August 19- Stetson University College of Law celebrates 50 years in Gulfport

Contact Frank Klim
Executive Director of Communications
(727) 562-7889

Gulfport, Fla. – Fifty years ago this fall, Stetson University College of Law moved across the state from the University’s main campus in DeLand to Gulfport. A variety of events have been scheduled to celebrate the golden anniversary of Florida’s first law school’s move to Tampa Bay.

Events will include the unveiling of a historic marker from the Florida Division of Historical Resources recognizing the Gulfport campus as a heritage landmark, tours of campus, a history lecture series, a film series, alumni reunions and an antique car exhibit. Also, a book chronicling the school’s 104-year history is being written.

“Stetson is excited to celebrate 50 years at our magnificent campus in Gulfport, 50 years of volunteering and working with the Tampa Bay community, and more than a century of producing outstanding lawyers, judges and community leaders,” said Dean Darby Dickerson.

Stetson University opened Florida’s first law school in 1900 in DeLand. The first class consisted of only five students. Enrollment and the quality of education increased gradually until the start of World War II, when the college closed briefly. The war’s end and the G.I. Bill brought a surge of enrollment. The law school outgrew its facilities on the main campus and moved to Navy barracks outside DeLand. When those barracks proved unsuitable for a permanent home, the College started looking for another Florida location and contacting leaders in several communities. A group of prominent St. Petersburg-area citizens, including Florida Power President Bill Clapp, enticed the University to move to the College to the expansive grounds and buildings that had served as the former home of a grand resort, the Hotel Rolyat, and later the Florida Military Academy. The land and facilities, which had fallen into disrepair and were in foreclosure, were valued at more than $1 million in 1953; the College purchased the property for $200,000.

· · · ·

▶ **Written exercise 1**: In the announcement about Stetson's law school moving to Gulfport, what price did the College pay for the property?
▶ **Written exercise 2**: Carry on the Stetson law school anniversary announcement from its last sentence.
The records are separate from the announcement above.

▶ **Collected data**:
· · · ·

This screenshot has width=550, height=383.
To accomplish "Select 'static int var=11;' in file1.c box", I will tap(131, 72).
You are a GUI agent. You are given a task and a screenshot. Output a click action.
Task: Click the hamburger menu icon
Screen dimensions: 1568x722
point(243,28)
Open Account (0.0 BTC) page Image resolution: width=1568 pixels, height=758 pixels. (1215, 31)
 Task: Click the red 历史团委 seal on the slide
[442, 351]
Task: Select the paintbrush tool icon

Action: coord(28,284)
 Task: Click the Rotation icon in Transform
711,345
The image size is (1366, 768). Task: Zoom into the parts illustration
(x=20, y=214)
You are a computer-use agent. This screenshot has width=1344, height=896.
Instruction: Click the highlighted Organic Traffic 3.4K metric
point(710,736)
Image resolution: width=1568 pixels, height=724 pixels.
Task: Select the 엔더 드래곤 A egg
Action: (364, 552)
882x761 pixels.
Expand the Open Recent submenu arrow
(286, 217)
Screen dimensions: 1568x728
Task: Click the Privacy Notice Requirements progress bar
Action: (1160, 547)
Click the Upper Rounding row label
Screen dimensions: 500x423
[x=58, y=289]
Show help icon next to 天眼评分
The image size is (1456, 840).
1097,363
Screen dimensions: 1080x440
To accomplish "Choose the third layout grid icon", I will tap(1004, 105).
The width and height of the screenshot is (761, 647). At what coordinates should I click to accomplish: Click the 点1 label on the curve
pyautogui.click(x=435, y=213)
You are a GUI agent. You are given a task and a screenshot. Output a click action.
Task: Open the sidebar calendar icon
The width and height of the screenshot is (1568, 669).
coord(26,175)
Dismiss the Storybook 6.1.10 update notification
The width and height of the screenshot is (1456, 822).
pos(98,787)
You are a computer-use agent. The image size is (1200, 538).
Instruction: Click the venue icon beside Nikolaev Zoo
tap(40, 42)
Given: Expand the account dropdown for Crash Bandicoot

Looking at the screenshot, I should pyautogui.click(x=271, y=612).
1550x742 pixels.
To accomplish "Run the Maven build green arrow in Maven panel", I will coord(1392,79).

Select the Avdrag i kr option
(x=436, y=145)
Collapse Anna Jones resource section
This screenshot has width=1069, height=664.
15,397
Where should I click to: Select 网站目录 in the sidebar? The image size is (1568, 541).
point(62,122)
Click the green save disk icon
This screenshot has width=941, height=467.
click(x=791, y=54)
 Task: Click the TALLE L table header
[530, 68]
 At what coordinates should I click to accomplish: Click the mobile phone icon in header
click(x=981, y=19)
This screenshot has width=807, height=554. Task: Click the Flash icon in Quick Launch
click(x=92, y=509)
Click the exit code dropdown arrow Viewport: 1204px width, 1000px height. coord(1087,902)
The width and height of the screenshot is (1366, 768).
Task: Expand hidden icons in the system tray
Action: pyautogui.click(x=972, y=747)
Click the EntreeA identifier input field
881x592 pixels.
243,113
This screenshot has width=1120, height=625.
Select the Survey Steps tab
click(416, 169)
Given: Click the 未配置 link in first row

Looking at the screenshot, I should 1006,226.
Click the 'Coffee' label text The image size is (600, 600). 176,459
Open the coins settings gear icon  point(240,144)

· · · ·

▶ **Task result 1**: $200,000.

▶ **Task result 2**:
The first classes at the Gulfport campus took place on Sept. 20, 1954.

The University purchased 17 buildings and approximately 21 acres, composing a gorgeous, architecturally distinct campus. The buildings had been part of the hotel, which was built in 1925 by promoter Jack Taylor and named after him (“Rolyat” is “Taylor” backwards). The hotel was styled after a medieval Spanish village, complete with appropriate towers, arches, walled enclosures and imported brightly colored antique-tiled fountains. The main entrance to the Plaza is a reproduction of the Aleantara Bridge in Toledo, Spain, and the main tower is based on Torre del Oro in Seville, Spain. The resort changed ownership after the collapse of the Florida land boom and later served as the Florida Military Academy from 1932 until 1951.

Not only did the relocation to Gulfport result in a unique and colorful campus for the College of Law, but it invigorated all connected with the school. Stetson President Dr. J. Ollie Edmunds appointed Florida Supreme Court Justice Harold L. “Tom” Sebring as dean soon after the move. Sebring had a diverse professional background, having spent time as a farmer, military officer, athlete, head football coach at the University of Florida, and circuit, then Supreme Court, jurist. Justice Sebring also served as a presiding judge at the Nuremberg Nazi war tribunals.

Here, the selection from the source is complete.